Applovin Shares Face Critical Test with Upcoming Earnings

02.11.2025 - 10:11:04

Impressive Performance Metrics

As Applovin prepares to release its quarterly results, the company's stock is demonstrating notable volatility. Investors are closely monitoring the technology firm ahead of what many consider a pivotal earnings report that could determine the stock's near-term trajectory. Following an impressive year-long rally, questions around analyst adjustments and valuation metrics have taken center stage.

The company's stock performance reveals a remarkable growth story with some recent moderation:

  • Year-to-date surge: +86.5%
  • Twelve-month advance: +289.7%
  • Recent pullback: -9.5% over the past month

Analyst Sentiment and Adjustments

Market experts maintain an overwhelmingly positive outlook despite some recalibration. BTIG Research recently adjusted its price target downward from $693 to $664 while reaffirming its "Buy" recommendation. The financial institution cited "mixed" feedback regarding the company's non-gaming reference program as the rationale behind this modest revision.

The broader analyst consensus remains decidedly bullish, with nineteen "Strong Buy" ratings and two "Moderate Buy" recommendations currently in place. Only four analysts maintain "Hold" positions on the stock.

Should investors sell immediately? Or is it worth buying Applovin?

Valuation Presents Contradictory Signals

Applovin's valuation presents investors with conflicting signals. The company trades at a price-to-earnings multiple of 86, which some might consider elevated. However, the PEG ratio—which factors in growth expectations—stands at a more reasonable 0.38, suggesting the stock might be appropriately valued relative to its expansion potential.
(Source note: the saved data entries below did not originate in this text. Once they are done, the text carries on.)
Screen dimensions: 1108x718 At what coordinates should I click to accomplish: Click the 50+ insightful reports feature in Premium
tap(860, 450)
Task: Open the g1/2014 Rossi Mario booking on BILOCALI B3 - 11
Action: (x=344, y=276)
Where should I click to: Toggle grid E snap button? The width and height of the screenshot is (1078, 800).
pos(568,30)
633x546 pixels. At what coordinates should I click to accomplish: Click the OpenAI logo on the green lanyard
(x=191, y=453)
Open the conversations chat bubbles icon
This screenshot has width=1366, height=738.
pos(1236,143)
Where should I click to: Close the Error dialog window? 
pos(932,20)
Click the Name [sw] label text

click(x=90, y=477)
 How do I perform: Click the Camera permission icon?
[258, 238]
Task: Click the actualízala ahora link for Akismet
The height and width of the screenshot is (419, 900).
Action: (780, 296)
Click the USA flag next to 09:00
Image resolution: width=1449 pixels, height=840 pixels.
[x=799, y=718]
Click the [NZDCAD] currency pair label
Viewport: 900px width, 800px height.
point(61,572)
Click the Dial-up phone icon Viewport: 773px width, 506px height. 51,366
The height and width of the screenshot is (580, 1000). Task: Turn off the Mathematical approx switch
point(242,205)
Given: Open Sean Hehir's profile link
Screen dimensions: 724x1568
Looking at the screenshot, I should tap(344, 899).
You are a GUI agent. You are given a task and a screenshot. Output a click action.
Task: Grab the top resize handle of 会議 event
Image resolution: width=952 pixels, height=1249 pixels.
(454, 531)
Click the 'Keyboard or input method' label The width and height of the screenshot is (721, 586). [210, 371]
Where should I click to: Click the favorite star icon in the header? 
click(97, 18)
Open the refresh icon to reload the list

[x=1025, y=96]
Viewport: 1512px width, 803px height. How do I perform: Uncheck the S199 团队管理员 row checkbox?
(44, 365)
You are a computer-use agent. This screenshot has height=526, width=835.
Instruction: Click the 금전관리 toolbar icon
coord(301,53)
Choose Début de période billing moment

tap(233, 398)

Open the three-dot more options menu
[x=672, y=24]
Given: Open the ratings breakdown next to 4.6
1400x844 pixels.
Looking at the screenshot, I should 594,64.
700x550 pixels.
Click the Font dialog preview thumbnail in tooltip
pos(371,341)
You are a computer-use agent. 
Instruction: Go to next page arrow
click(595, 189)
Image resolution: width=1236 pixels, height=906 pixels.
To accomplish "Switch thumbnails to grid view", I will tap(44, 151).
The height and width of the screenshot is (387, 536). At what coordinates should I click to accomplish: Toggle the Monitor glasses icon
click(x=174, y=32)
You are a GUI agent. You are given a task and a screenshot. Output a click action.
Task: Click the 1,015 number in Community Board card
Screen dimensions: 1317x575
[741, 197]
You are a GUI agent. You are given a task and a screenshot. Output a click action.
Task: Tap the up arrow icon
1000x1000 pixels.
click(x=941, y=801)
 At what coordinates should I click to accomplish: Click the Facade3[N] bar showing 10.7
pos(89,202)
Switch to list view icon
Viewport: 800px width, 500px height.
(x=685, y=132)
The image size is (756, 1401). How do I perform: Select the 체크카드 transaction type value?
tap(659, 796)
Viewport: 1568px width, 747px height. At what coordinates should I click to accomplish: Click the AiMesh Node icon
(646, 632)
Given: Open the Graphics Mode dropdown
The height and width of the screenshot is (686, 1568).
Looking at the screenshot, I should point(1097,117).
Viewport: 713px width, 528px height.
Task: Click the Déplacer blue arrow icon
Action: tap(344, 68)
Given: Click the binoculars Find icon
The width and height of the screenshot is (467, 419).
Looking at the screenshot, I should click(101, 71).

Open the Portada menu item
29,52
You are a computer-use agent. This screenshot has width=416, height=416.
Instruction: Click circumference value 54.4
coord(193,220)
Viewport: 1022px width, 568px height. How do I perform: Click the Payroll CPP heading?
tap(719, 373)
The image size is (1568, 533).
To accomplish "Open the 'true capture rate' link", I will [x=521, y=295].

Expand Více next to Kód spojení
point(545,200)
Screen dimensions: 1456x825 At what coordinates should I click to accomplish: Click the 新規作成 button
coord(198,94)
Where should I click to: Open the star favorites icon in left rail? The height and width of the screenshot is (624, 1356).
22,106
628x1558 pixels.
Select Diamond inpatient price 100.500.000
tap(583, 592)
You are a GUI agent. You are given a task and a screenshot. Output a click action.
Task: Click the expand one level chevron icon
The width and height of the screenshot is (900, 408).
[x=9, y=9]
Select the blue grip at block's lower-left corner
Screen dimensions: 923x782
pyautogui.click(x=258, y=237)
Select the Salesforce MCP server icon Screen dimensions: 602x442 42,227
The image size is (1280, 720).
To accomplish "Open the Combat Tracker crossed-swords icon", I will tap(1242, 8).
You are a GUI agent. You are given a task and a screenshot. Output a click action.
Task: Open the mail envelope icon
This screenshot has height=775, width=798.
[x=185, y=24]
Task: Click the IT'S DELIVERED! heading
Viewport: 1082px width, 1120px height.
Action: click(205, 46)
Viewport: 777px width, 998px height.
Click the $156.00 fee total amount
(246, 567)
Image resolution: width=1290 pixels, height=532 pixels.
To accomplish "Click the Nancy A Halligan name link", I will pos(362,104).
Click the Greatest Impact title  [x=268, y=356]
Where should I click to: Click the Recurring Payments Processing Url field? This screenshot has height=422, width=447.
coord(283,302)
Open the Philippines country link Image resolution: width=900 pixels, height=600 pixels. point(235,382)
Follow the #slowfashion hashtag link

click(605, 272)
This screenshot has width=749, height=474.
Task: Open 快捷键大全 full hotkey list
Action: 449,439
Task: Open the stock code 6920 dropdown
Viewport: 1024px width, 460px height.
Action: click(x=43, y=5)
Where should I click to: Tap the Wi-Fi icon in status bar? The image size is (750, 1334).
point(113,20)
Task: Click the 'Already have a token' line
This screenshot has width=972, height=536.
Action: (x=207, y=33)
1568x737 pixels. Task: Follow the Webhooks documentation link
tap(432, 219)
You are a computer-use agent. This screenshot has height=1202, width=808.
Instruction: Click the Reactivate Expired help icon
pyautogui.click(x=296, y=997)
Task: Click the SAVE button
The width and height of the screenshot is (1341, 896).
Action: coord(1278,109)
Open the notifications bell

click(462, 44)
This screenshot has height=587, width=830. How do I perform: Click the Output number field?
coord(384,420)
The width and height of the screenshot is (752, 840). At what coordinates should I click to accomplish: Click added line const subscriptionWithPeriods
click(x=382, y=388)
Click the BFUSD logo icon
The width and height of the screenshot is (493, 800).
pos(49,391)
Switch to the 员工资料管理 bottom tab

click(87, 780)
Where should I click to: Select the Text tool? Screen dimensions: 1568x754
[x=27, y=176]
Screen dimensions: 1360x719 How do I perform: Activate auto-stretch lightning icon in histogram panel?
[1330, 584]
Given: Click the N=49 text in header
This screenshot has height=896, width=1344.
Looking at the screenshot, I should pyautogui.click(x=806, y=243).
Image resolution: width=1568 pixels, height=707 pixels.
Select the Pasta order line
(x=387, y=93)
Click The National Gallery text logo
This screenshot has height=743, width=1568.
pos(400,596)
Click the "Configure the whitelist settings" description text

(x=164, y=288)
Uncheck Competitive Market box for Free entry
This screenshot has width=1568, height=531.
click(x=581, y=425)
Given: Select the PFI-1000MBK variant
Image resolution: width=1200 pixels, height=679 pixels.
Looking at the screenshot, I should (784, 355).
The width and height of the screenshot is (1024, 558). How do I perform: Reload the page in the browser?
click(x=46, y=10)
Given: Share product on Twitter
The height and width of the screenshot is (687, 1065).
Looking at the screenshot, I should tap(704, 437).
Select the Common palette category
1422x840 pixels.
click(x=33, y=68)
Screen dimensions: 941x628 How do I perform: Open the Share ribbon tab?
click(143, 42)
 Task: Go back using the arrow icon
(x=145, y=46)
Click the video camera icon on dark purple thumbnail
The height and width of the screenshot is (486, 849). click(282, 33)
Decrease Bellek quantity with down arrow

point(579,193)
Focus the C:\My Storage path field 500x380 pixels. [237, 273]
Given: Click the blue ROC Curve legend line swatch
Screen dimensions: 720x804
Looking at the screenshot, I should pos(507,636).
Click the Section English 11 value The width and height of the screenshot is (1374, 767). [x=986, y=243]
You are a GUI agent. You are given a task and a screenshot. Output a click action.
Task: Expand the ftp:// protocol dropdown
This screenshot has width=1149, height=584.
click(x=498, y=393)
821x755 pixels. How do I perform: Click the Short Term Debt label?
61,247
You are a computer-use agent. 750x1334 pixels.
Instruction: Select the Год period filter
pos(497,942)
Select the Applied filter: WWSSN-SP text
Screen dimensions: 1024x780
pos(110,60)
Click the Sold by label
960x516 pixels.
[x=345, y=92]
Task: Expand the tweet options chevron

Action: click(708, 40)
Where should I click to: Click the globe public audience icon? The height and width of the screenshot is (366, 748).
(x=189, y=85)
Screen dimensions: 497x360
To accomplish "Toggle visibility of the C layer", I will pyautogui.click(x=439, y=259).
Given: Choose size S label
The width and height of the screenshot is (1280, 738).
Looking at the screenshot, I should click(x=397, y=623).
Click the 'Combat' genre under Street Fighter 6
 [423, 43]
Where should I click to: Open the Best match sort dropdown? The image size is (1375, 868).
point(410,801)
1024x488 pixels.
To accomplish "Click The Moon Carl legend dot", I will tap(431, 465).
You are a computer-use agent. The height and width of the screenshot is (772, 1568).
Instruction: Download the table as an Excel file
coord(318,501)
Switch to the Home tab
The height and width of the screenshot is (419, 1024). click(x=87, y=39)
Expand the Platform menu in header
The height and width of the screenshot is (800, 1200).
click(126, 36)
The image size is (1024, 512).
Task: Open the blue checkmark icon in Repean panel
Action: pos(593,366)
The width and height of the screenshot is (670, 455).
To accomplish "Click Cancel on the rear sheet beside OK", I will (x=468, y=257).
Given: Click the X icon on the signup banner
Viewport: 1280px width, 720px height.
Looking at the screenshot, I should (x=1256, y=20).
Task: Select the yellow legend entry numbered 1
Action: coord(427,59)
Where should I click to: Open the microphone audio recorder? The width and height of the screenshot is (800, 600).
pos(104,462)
Contrasting with these metrics, a discounted cash flow analysis indicates potential overvaluation. This method calculates an intrinsic value of just $530.17 per share, implying the stock currently trades approximately 20.2% above its fundamental worth.

Regulatory Concerns Add Uncertainty

Beyond financial metrics, Applovin faces additional headwinds from regulatory scrutiny. Both state attorneys general and the Securities and Exchange Commission are examining the company's data collection practices. These legal challenges contribute to the cautious sentiment among some market participants.

The Upcoming Earnings Catalyst

All eyes now turn to November 5, when Applovin is scheduled to report third-quarter results after market close. Market researchers project earnings of $2.34 per share on revenue approximating $1.34 billion. These figures will prove crucial in determining whether the company can maintain its impressive growth narrative or if a more significant market reassessment is warranted.